“As Cores e Amores de Lore” já está em cartaz nos cinemas de todo o Brasil, explorando a vida da única discípula de Volpi, além de revelar seu lado artístico e humano.
O documentário retrata a trajetória de Eleonore Koch (1926 – 2018) pelos olhos de Jorge Bodanzky, que, além de admirador, encontra inspiração na artista, abordando temas como sexualidade, feminismo e amadurecimento.
Um dos destaques do filme é como o tempo mantém viva a obra de Lore. Judia, aos 10 anos, ela fugiu dos horrores da Segunda Guerra Mundial, encontrando abrigo e afeto no Brasil.

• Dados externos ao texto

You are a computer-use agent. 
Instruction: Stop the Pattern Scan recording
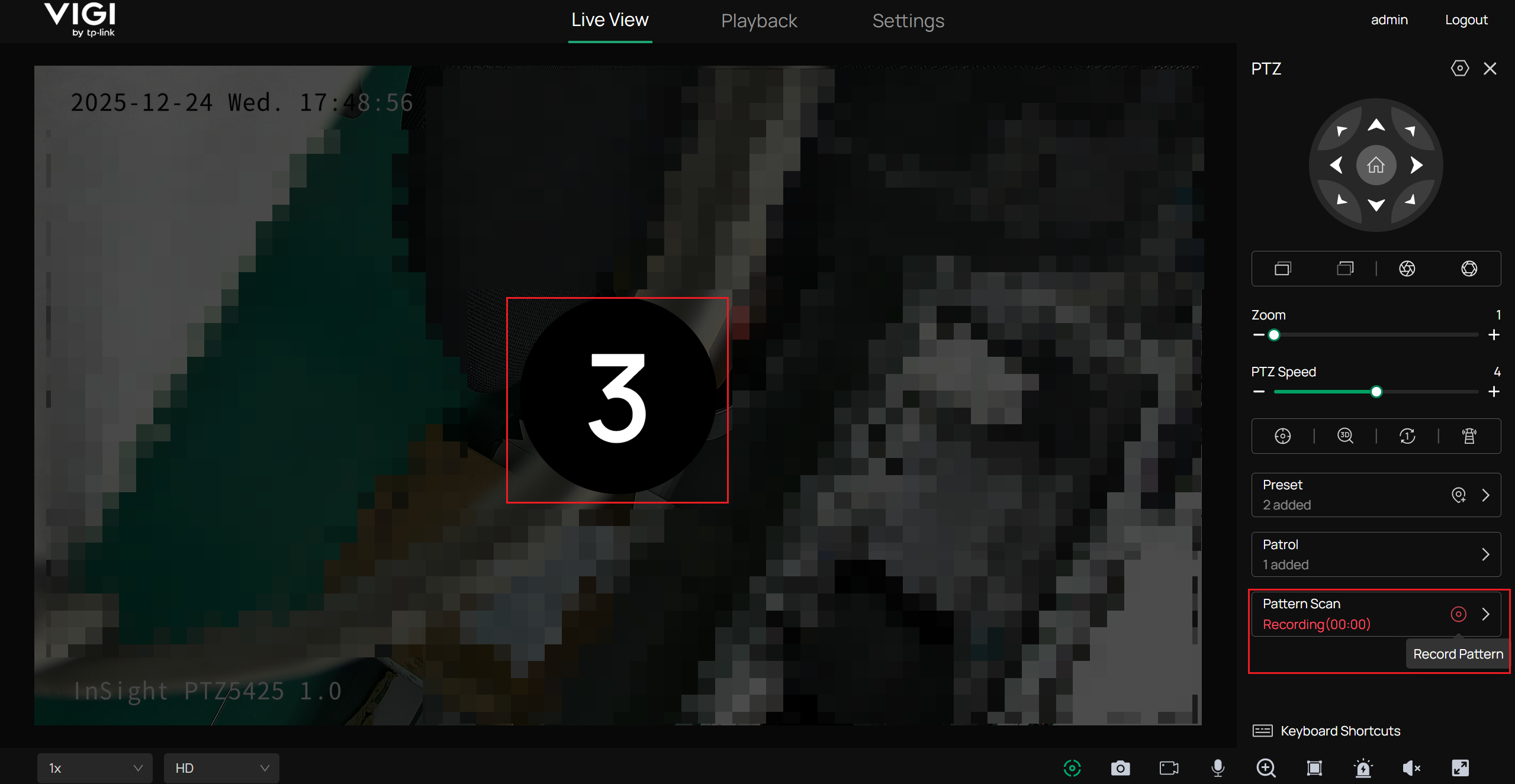pyautogui.click(x=1458, y=614)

A relação entre Bodanzky e Koch ganha ainda mais profundidade ao revelar que a mãe do diretor era amiga da pintora. Cada relato traz a sensibilidade de um filho, de uma mãe e de uma amiga, convidando o espectador a refletir sobre o papel transformador da arte.

O filme está em exibição em diversas cidades brasileiras, como Belo Horizonte, Niterói, Porto Alegre, Rio de Janeiro, Salvador, São Paulo e Vitória.
Eleonore Koch, nascida em Berlim em 1926, migrou para o Brasil em 1936, fugindo do nazismo. Tornou-se a única discípula de Alfredo Volpi e desenvolveu uma abordagem singular da arte figurativa, desafiando as tendências da abstração geométrica da época.
Bodanzky, conhecido por filmes como “Iracema”– “Uma Transa Amazônica” e “Jari”, traz mais uma vez seu olhar sensível, conduzindo o público a uma jornada intimista e tocante sobre a vida e a obra de Lore.
Vale a pena conferir “As Cores e Amores de Lore” nos cinemas. O documentário inspira ao mostrar que a arte, assim como os sonhos, pode ultrapassar fronteiras e resistir ao tempo, deixando um legado que ecoa através das gerações.